Ireland: Repeat of November performance ‘won’t be good enough’ in New Zealand

Colin Newboult

Ireland head coach Andy Farrell insists that the team have to go up a level if they are to defeat New Zealand away from home.

In their last battle, the Irishmen came out on top after securing a thoroughly deserved 29-20 triumph over the All Blacks in Dublin.

Ian Foster’s men will be out for revenge and go into the upcoming series as heavy favourites, despite their disappointing form in 2021.

Although New Zealand had their worst season since 2009 last year and were outplayed at the Aviva Stadium, they managed to stay in touch during their encounter with Ireland.

It means that Farrell is wary rather than confident, but the head coach is excited about the opportunity of facing the All Blacks in the southern hemisphere.

Element of nerves

“I wouldn’t say (we’ll have) confidence because every time you put an Irish shirt on there’s always an element of nerves and hope we can perform and can be as good as we were then,” he told reporters.
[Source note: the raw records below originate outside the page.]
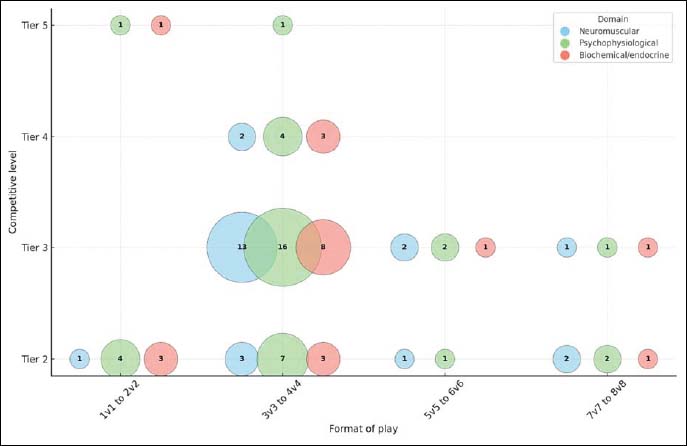687x446 pixels.
Task: Click the Biochemical/endocrine red legend swatch
Action: coord(566,56)
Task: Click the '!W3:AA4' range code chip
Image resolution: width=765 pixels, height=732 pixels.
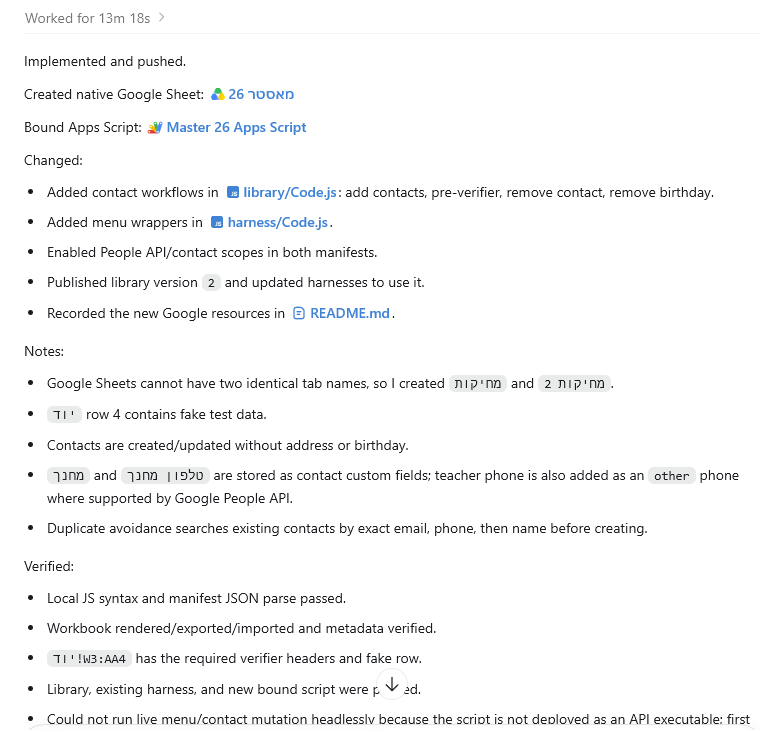Action: point(89,659)
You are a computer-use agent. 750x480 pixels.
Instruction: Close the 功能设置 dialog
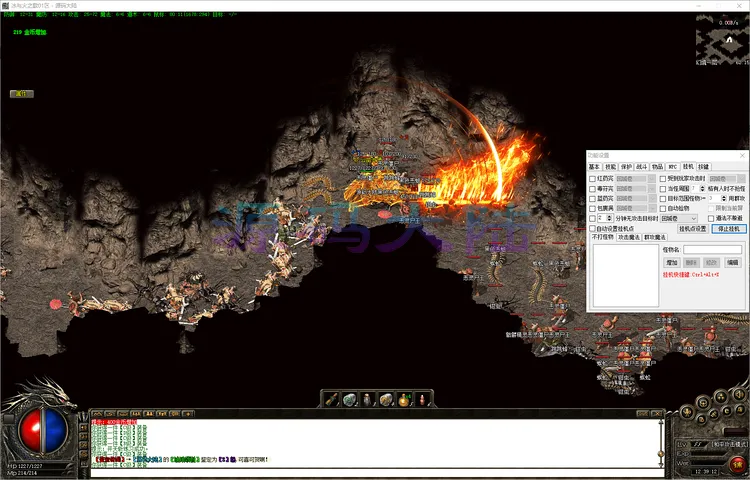[x=740, y=156]
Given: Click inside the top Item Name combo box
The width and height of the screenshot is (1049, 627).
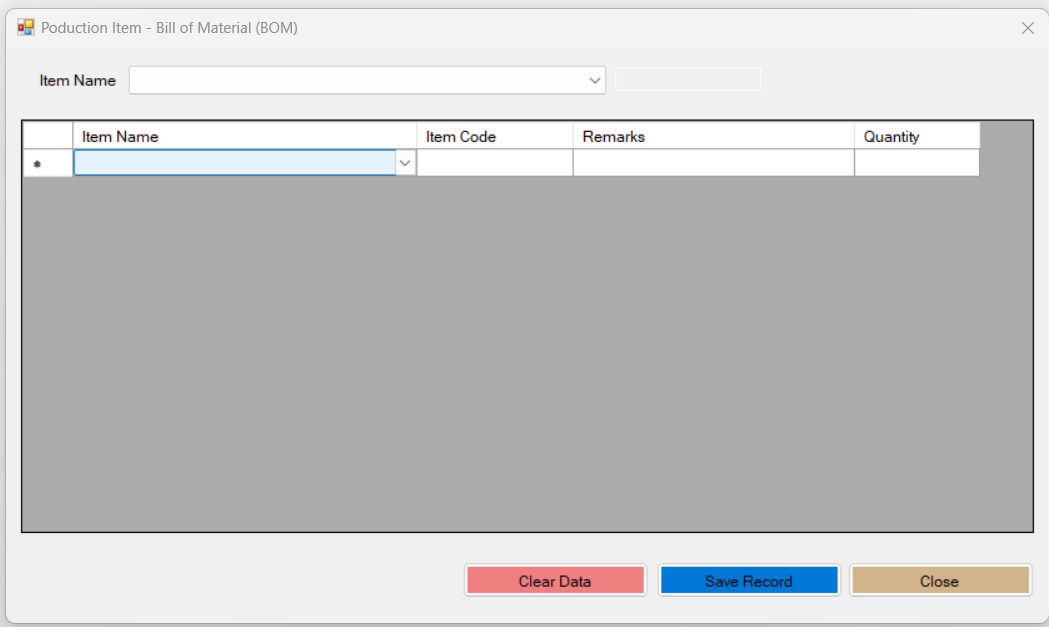Looking at the screenshot, I should coord(360,81).
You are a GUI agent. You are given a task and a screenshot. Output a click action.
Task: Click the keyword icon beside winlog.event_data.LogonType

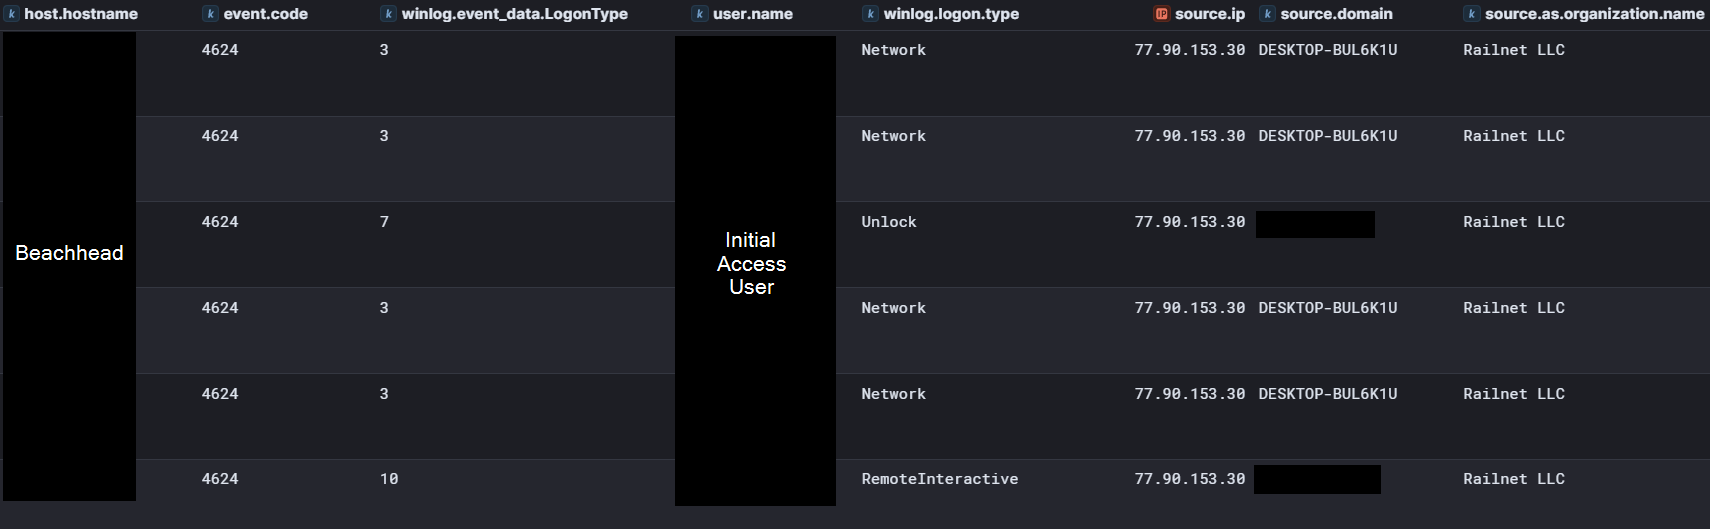[388, 14]
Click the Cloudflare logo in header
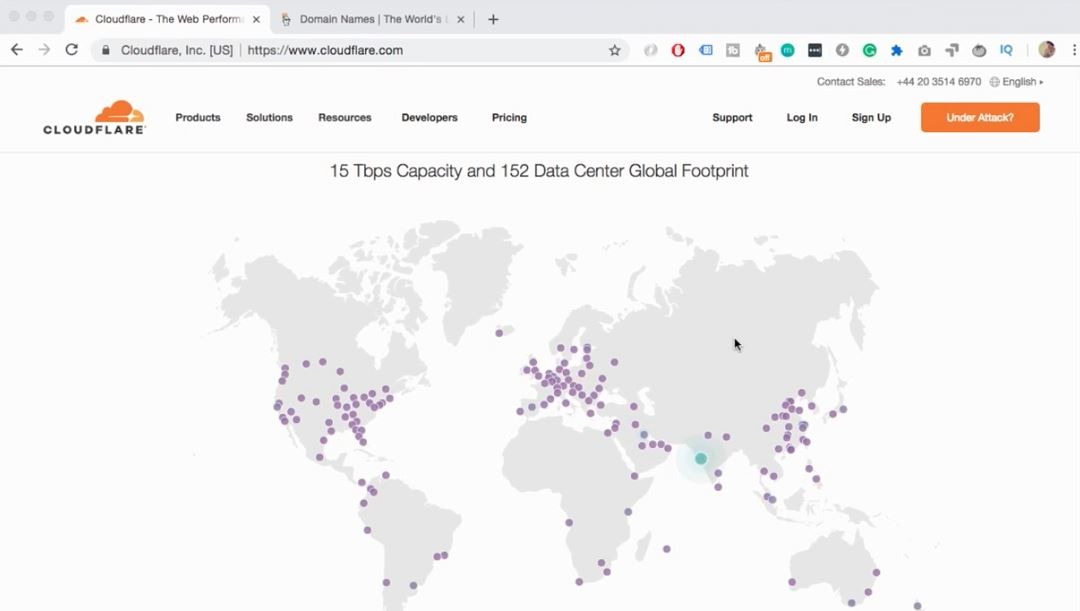The height and width of the screenshot is (611, 1080). click(94, 117)
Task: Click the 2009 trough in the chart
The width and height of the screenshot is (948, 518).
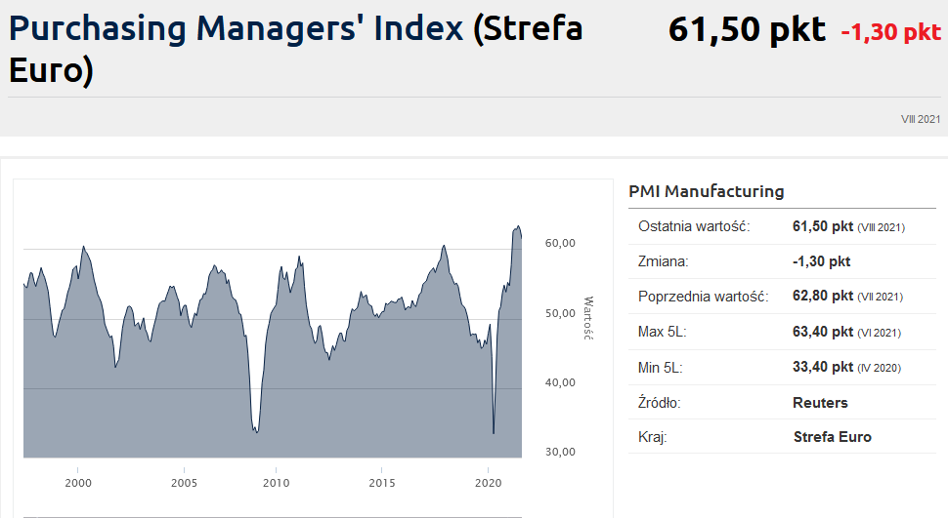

“But in reality, the boys know that that’s not going to be good enough this time round.

“We know what we’re coming up against. We know that it’s a different kettle of fish, Eden Park first up. We know how special that place is to the All Blacks. It’s great for us though.

“We want to see ourselves under extreme pressure and how we deal with that so therefore it’s good all round.”

New Zealand’s fans and media have been typically self-assured, upping the ante with some provocative billboards in the lead-up to the series.

One read: “0 Wins In NZ” while another has said: “4 Kiwis On The Team. That Might Help Your Odds A Little”, referring to the splattering of New Zealand-born players in the Ireland squad.

Farrell was unflustered and instead relished the pre-Test jibes, saying: “We’ve seen a few billboards that are up there, which are great.

“Walking through the streets of Auckland, there’s always a back-handed compliment shall we say, which is great. It’s what we expect and we love that.”

Fortress Eden Park

Ireland have also been reminded that New Zealand have not lost at Eden Park – the venue of the first Test – since 1994.

“It’s true,” Farrell said. “That’s the reality of it, you know, we take it on the chin and we move onto the next one, don’t we?

“Some guys are playing against the Maori team on Wednesday night and they’ve been dying for a chance to play in big games and it doesn’t get any bigger for them so it’s a great challenge all-round.

“Then players being out of their comfort zone, five or six of them backing up in a Test match on Saturday against the All Blacks, it doesn’t get more challenging but at the same time, it’s where we want to be.

“We want to be at a stage where a year or so out from a World Cup we want to find out more about ourselves and this is a perfect place to do that.”